# [RECORD SET]

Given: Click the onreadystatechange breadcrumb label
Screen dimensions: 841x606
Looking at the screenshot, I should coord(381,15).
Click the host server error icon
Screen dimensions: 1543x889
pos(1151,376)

# [WRITTEN REQUEST]
Turn all the records above into a Markdown table with the columns Row and Line, giving each nonblank line its own numbered row.

# [RESULT OF THIS TASK]
| Row | Line |
|---|---|
| 1 | Given: Click the onreadystatechange breadcrumb label |
| 2 | Screen dimensions: 841x606 |
| 3 | Looking at the screenshot, I should coord(381,15). |
| 4 | Click the host server error icon |
| 5 | Screen dimensions: 1543x889 |
| 6 | pos(1151,376) |